I've got Cox in Phoenix too and you'll need a Cable Card (obviously) and also a Tuning Adapter. Cox uses Switched digital for some of the channels and without it you'll have some that won't work. For the time being it's a bunch of channels nobody cares about (CSPAN, etc) but in the future they'll be adding more. You can pick up a Tuning Adapter for free from any of the Cox retail outlets - there's one near the Chandler Mall.


----------



## hddude55 (Jan 5, 2007)

Vortec4800 said:


> I've got Cox in Phoenix too and you'll need a Cable Card (obviously) and also a Tuning Adapter. Cox uses Switched digital for some of the channels and without it you'll have some that won't work. For the time being it's a bunch of channels nobody cares about (CSPAN, etc) but in the future they'll be adding more. You can pick up a Tuning Adapter for free from any of the Cox retail outlets - there's one near the Chandler Mall.


 And get ready for the tuning adapter to have a mind of its own, Anytime your TiVo reboots you will have to mess with your tuning adapter to get the channels that it converts. I usually unplug it, plug it back it and turn the on-off button off and back on. With luck a few minutes to a half hour later you hopefully will get a message on your TV screen that a tuning adapter has been found. Between this piece of crap add-on hardware and the unreliable cable cards, the cable industry has pretty much assured TiVo's death. Of course TiVo doesn't need any help. The entire TiVo effort to bring HD to us has been a joke. One can only assume the great minds who developed the original SD TiVo's have moved on to more lucrative career opportunities.


----------



## Vortec4800 (Jan 5, 2010)

hddude55 said:


> And get ready for the tuning adapter to have a mind of its own, Anytime your TiVo reboots you will have to mess with your tuning adapter to get the channels that it converts. I usually unplug it, plug it back it and turn the on-off button off and back on. With luck a few minutes to a half hour later you hopefully will get a message on your TV screen that a tuning adapter has been found. Between this piece of crap add-on hardware and the unreliable cable cards, the cable industry has pretty much assured TiVo's death. Of course TiVo doesn't need any help. The entire TiVo effort to bring HD to us has been a joke. One can only assume the great minds who developed the original SD TiVo's have moved on to more lucrative career opportunities.


Hm, never had a problem with my Tuning Adapter. Sounds like you got a bad box?

When I first got it the light was always flashing and it wouldn't work - though the TiVo never lost communication with it like what you've experienced. I called and it turns out the tech never put the adapter on my account, once they did that it's been just fine ever since. Light is always solid, even when I need to reboot the TiVo. It's always worked with my HD, and now it's always been working with my Premiere.


----------



## culhwch (Jan 20, 2006)

Thanks for the info! I'll be ordering and upgrading my Series 2 to a Premiere this weekend, and this is the kind of stuff I wanted to know.

Some other questions: Is there a list of channels that won't show without the adapter? What are the chances the tech who has to come out to install the CableCard will have an adapter with him (they must know anyone who's going with CableCards will need one)?


----------



## Vortec4800 (Jan 5, 2010)

culhwch said:


> Thanks for the info! I'll be ordering and upgrading my Series 2 to a Premiere this weekend, and this is the kind of stuff I wanted to know.

Pointing data for screenshots:
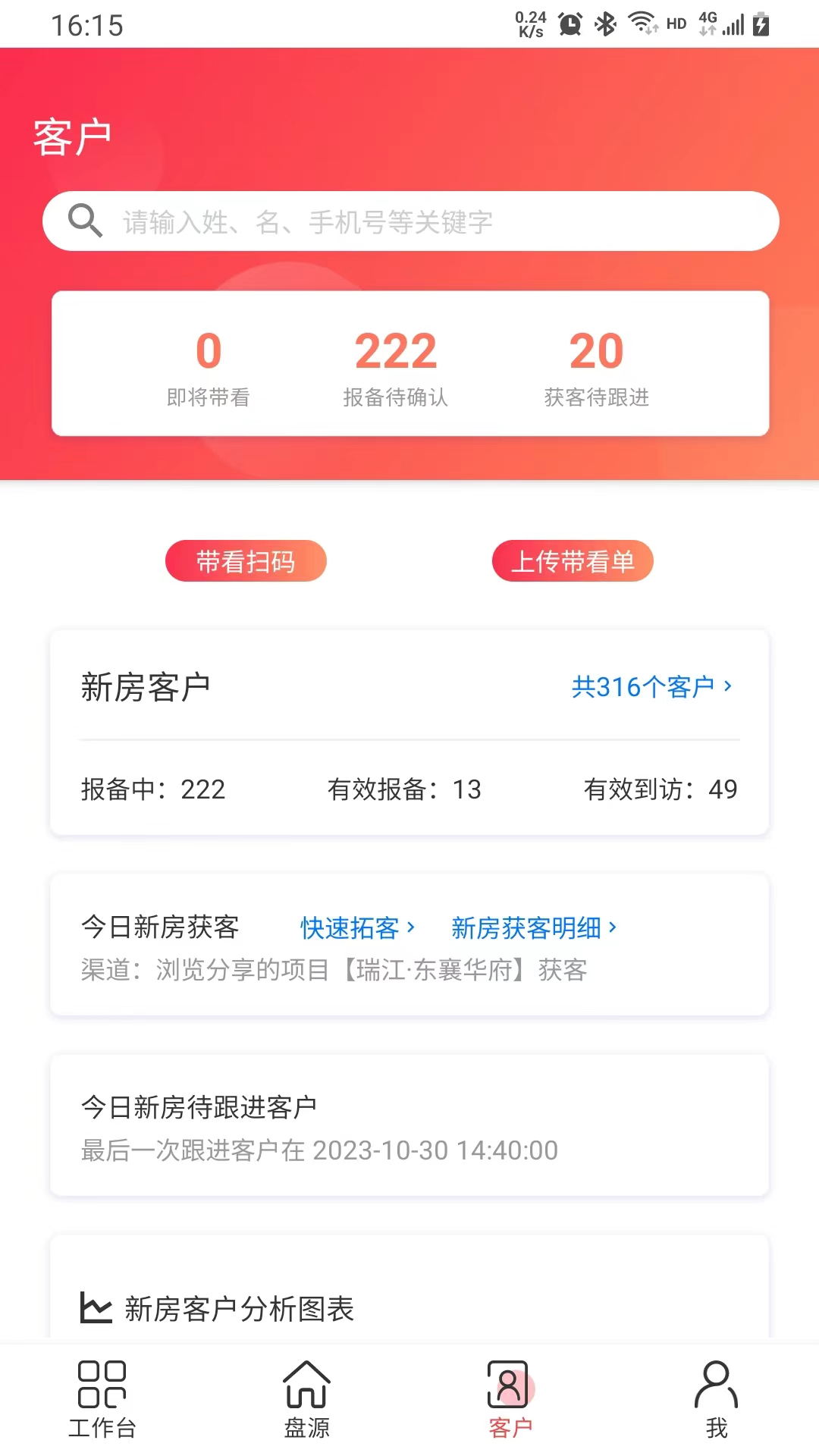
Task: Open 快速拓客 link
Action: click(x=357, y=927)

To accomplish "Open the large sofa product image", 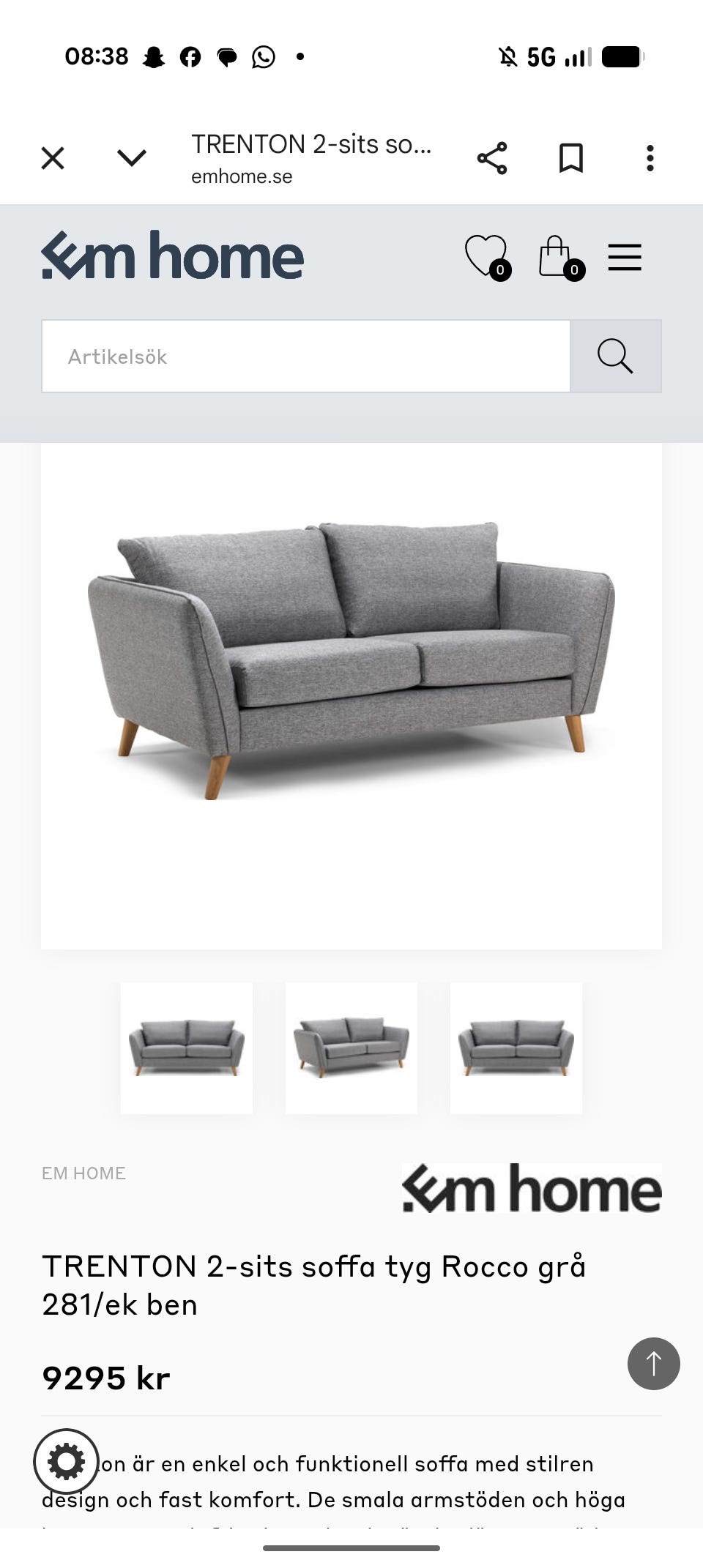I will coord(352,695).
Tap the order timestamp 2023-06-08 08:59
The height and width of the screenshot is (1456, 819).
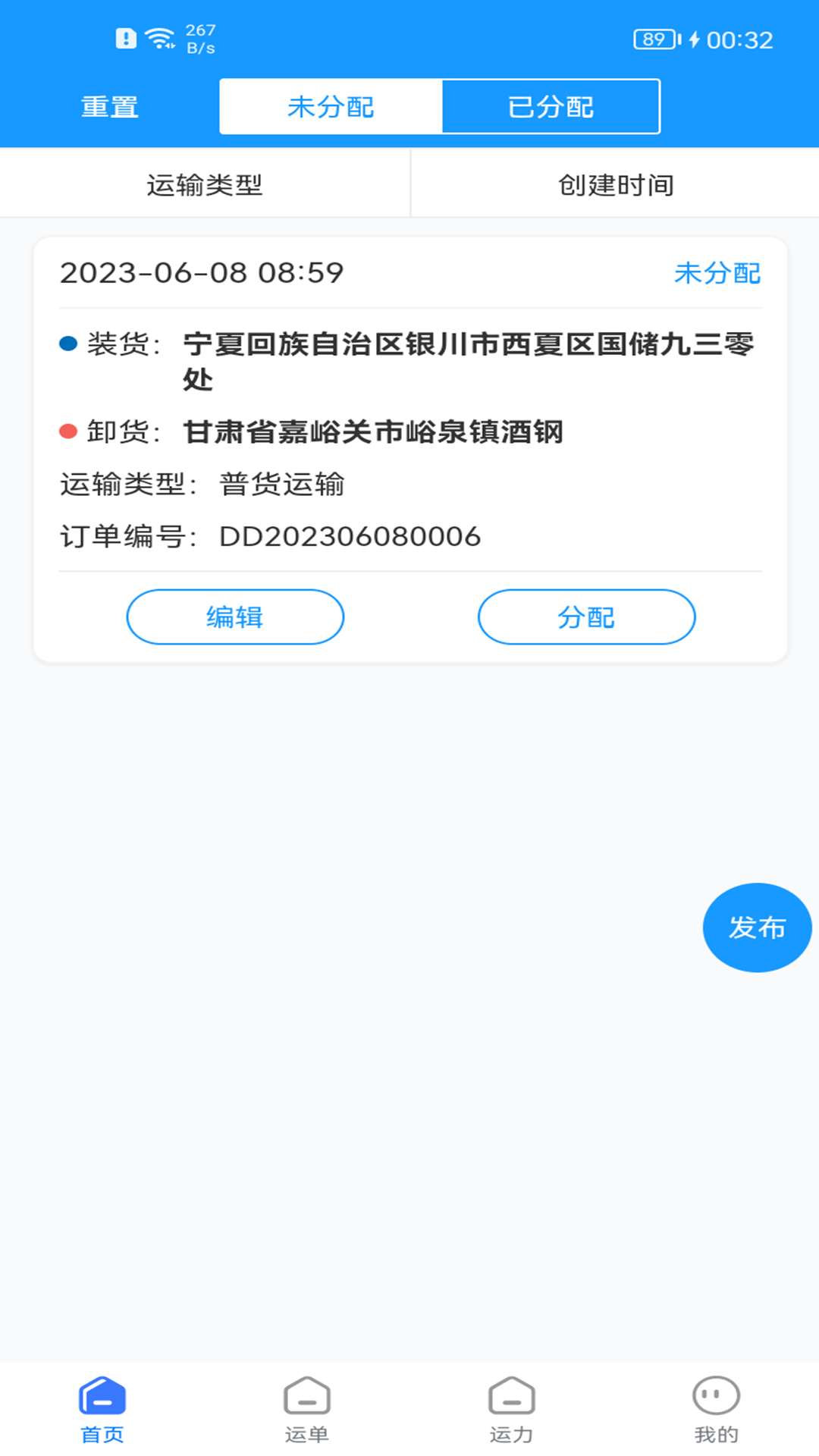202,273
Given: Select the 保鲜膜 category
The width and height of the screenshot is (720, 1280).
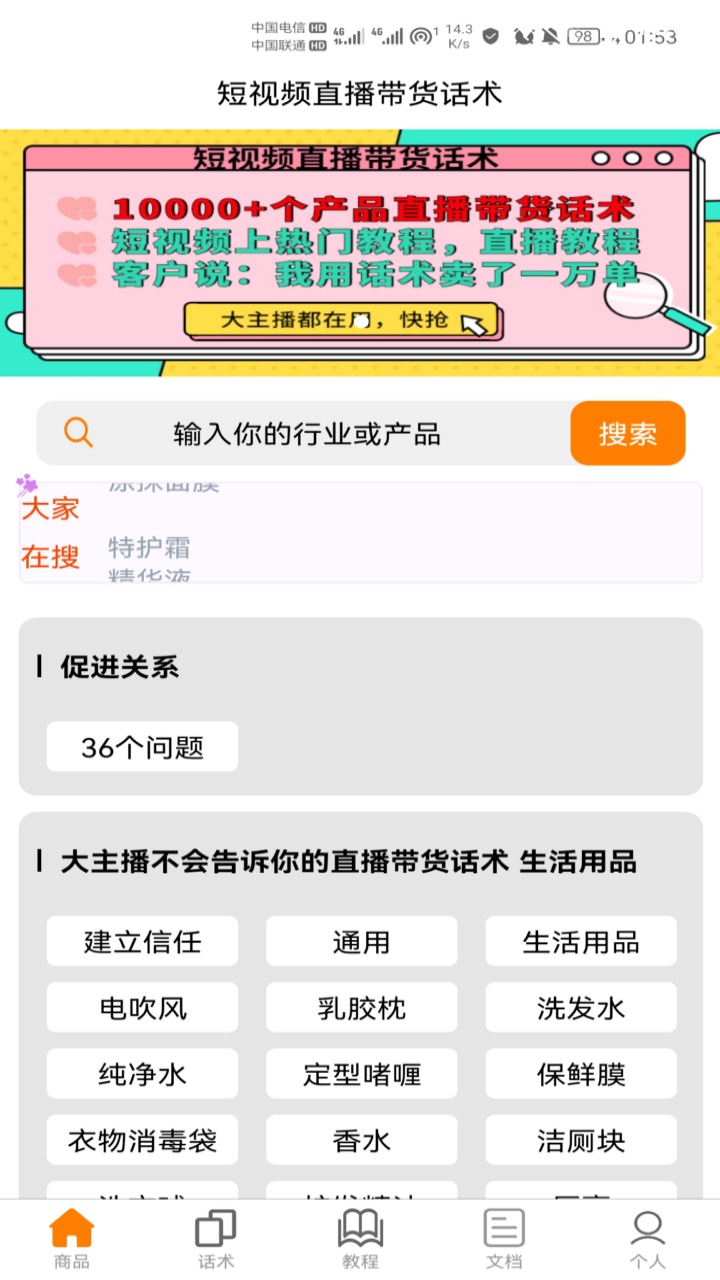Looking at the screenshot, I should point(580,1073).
==
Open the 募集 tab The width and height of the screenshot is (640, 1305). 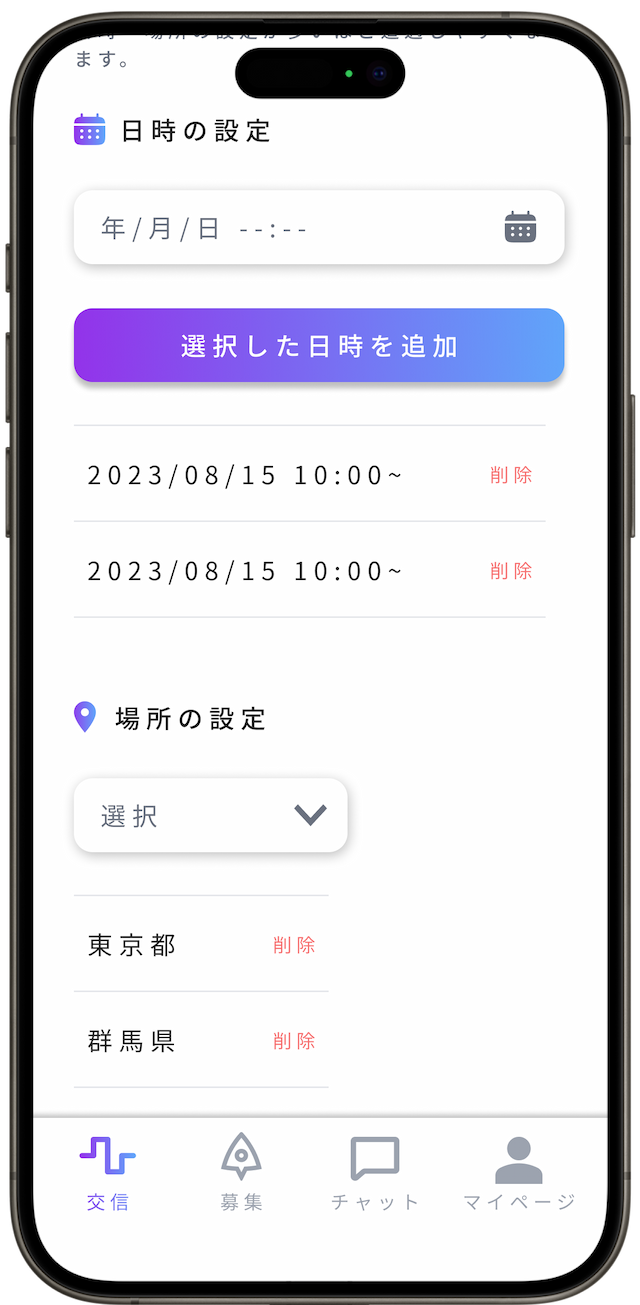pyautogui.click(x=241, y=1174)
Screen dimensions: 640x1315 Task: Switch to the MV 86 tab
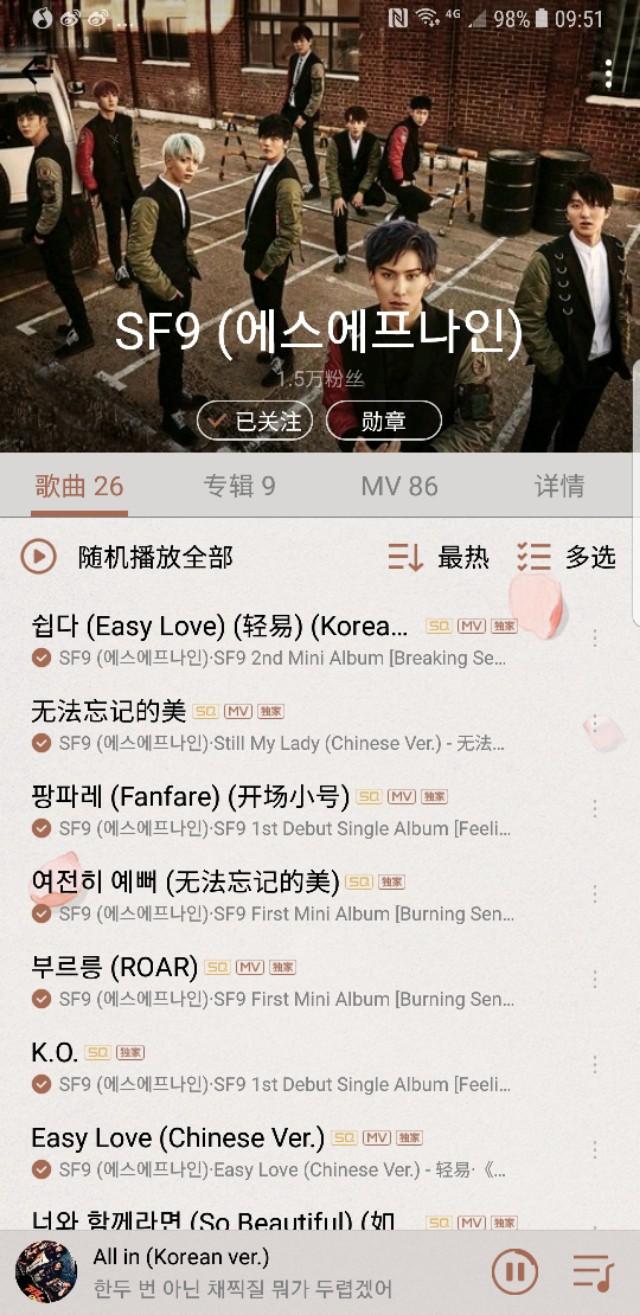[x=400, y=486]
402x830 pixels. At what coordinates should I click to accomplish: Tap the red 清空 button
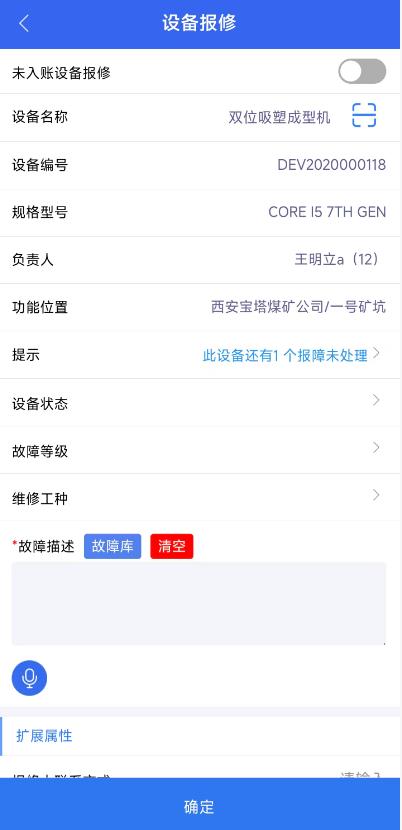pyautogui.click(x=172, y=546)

◆ **What the task asks**
Translate this sentence from the forum thread into Spanish: "Light is always solid, even when I need to reboot the TiVo."

◆ **Full solution**
La luz siempre está fija, incluso cuando necesito reiniciar el TiVo.